Peginterferon alfa-2a (Pegasys), peginterferon alfa-2b (Pegintron) en ribavirine (Copegus, Rebetol, Ribasphere) waren de standaardbehandelingen voor chronische hepatitis C. Ze werkten echter lang en werkten vaak niet genees het virus. Ze veroorzaakten ook bijwerkingen zoals koorts, koude rillingen, verlies van eetlust en keelpijn.

Tegenwoordig worden peginterferon alfa en ribavirine minder vaak gebruikt omdat nieuwe antivirale middelen effectiever zijn en minder bijwerkingen veroorzaken. Maar de combinatie van peginterferon alfa, ribavirine en sofosbuvir is nog steeds de standaardbehandeling voor mensen met hepatitis C-genotypes 1 en 4.

U neemt 8 tot 12 weken hepatitis-medicatie. Tijdens de behandeling zal uw arts u periodiek bloedonderzoek laten doen om de hoeveelheid hepatitis C-virus in uw bloedbaan te meten.

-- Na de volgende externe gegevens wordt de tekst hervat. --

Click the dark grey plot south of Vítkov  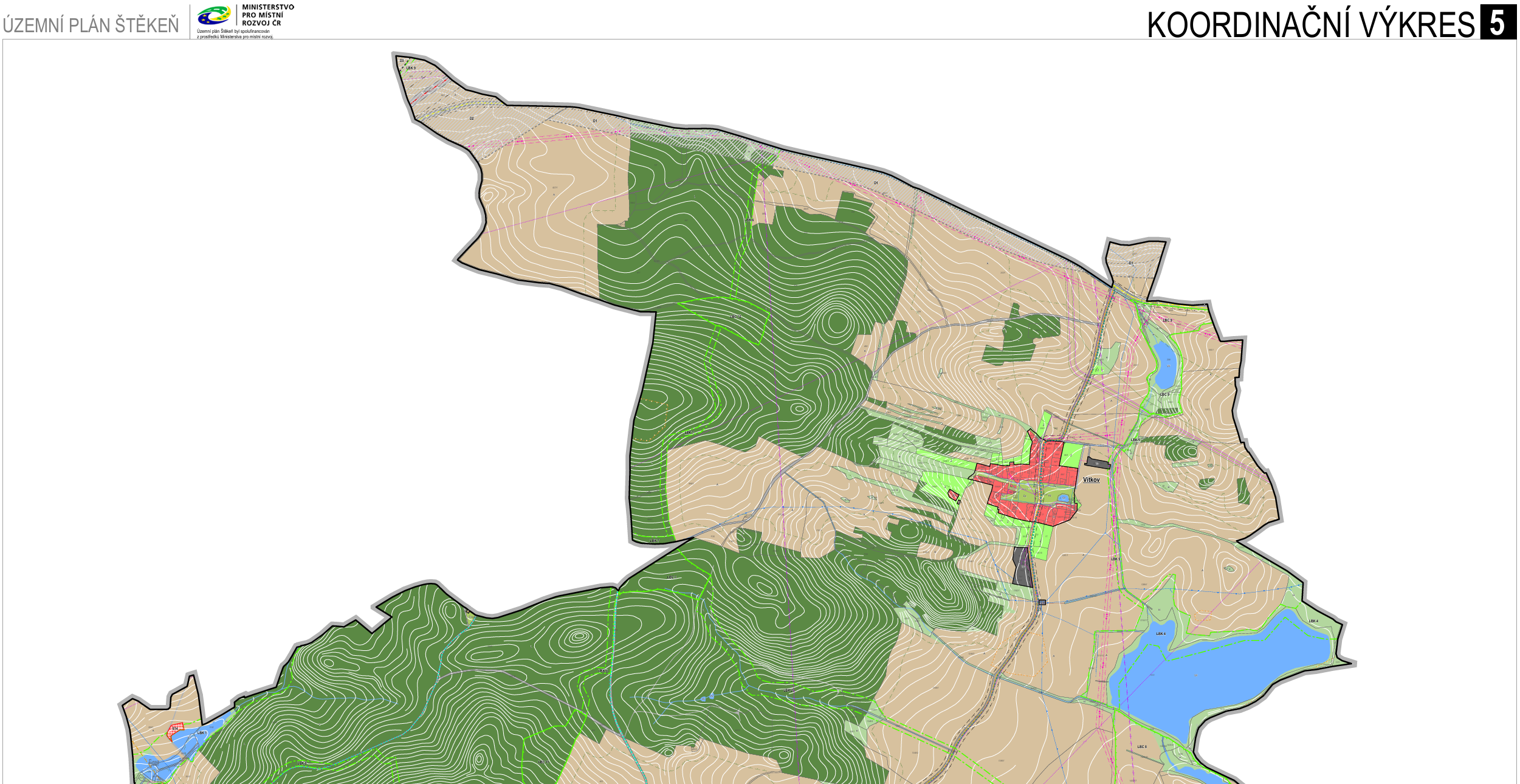1022,567
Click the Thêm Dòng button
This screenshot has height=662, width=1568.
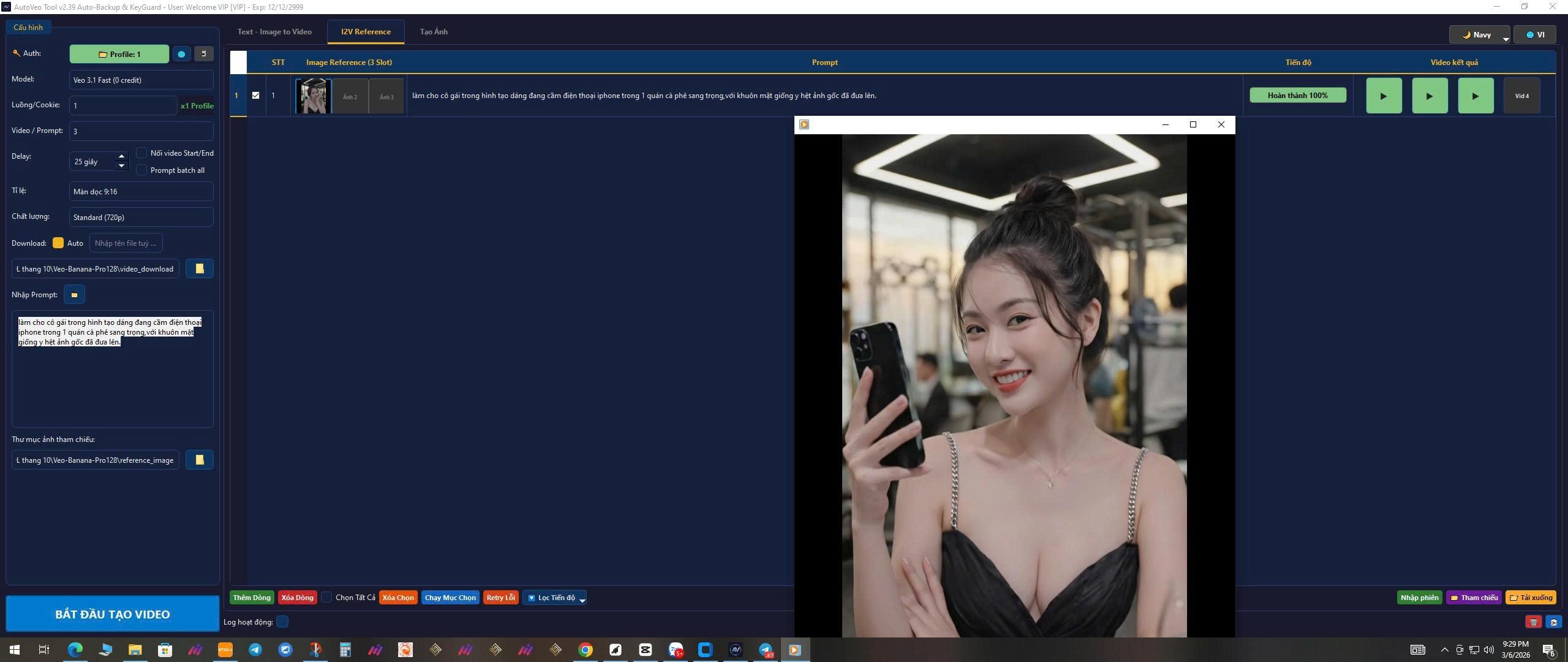click(x=251, y=598)
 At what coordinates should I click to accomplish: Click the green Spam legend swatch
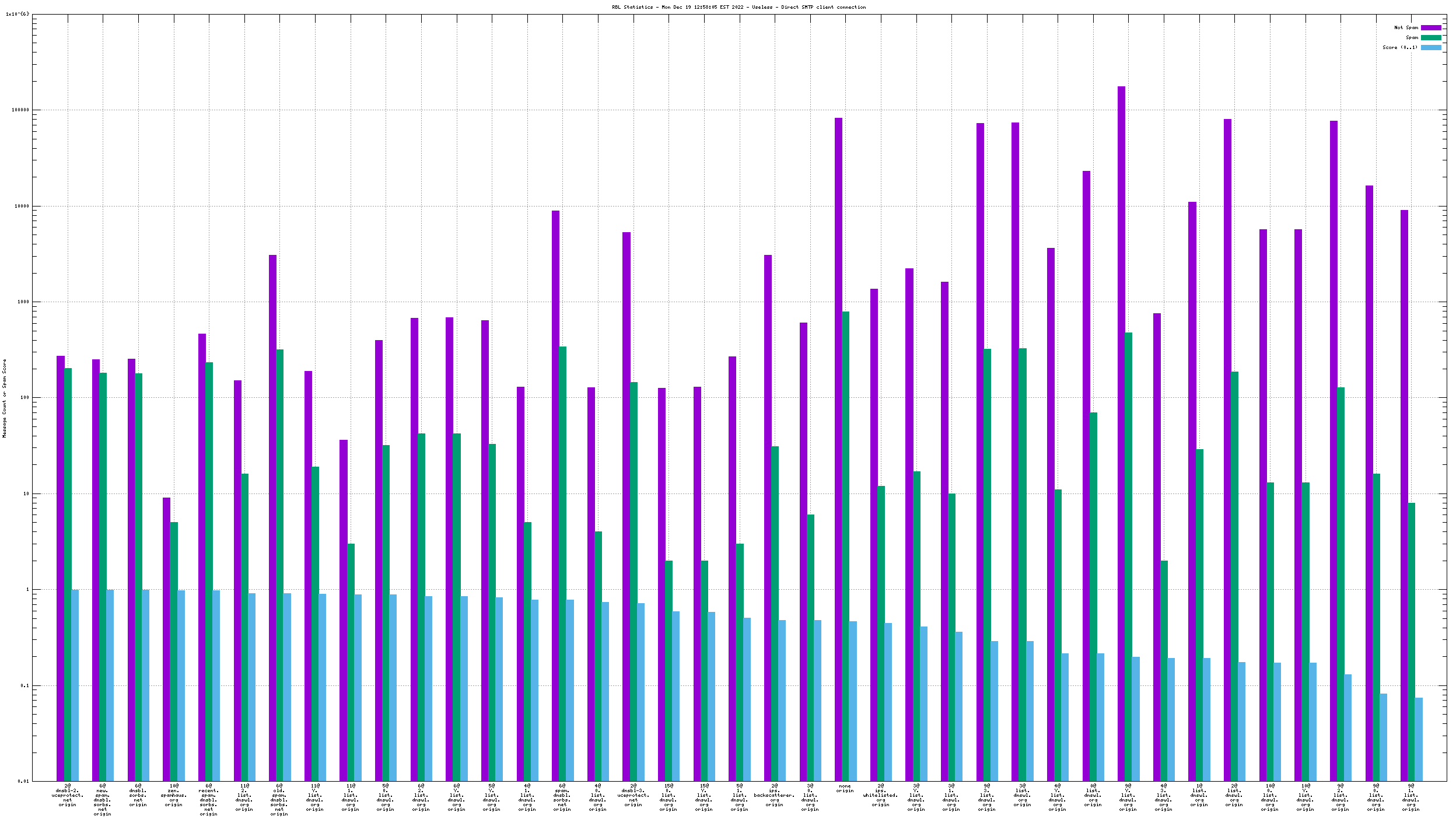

Het doel is om ten minste 12 weken na beëindiging van de behandeling geen spoor van het virus in uw bloed te hebben. Dit wordt een aanhoudende virologische respons of SVR genoemd. Het betekent dat uw behandeling succesvol was.

Als de eerste behandeling die u probeert niet werkt, kan uw arts u een ander medicijn voorschrijven dat mogelijk betere resultaten oplevert.

Levertransplantatie

Hepatitis C beschadigt en maakt de lever littekens. Als u jarenlang met de ziekte heeft geleefd, kan uw lever worden beschadigd tot het punt waarop deze niet meer werkt. Op dat moment kan uw arts een levertransplantatie aanbevelen.

Een levertransplantatie verwijdert uw oude lever en vervangt deze door een nieuwe, gezonde. Vaak is de lever afkomstig van een overleden donor, maar levende donortransplantaties zijn ook mogelijk.

Het krijgen van een nieuwe lever zal je helpen je beter te voelen, maar het zal je hepatitis C niet genezen. Om te werken aan het genezen van het virus en het bereiken van SVR, moet je nog steeds het antivirale medicijn gebruiken dat past bij jouw ziektegenotype.

Praat met uw arts

Tegenwoordig helpen nieuwe antivirale behandelingen veel meer mensen met hepatitis C te genezen dan in de afgelopen jaren. Als u hepatitis C heeft of mogelijk risico loopt, raadpleeg dan uw arts. Ze kunnen u testen op het virus en bepalen welk type hepatitis C u mogelijk heeft. Als u behandeling nodig heeft, kan uw arts u helpen bij het opstellen van een behandelplan voor het behandelen van hepatitis C en het werken aan genezing.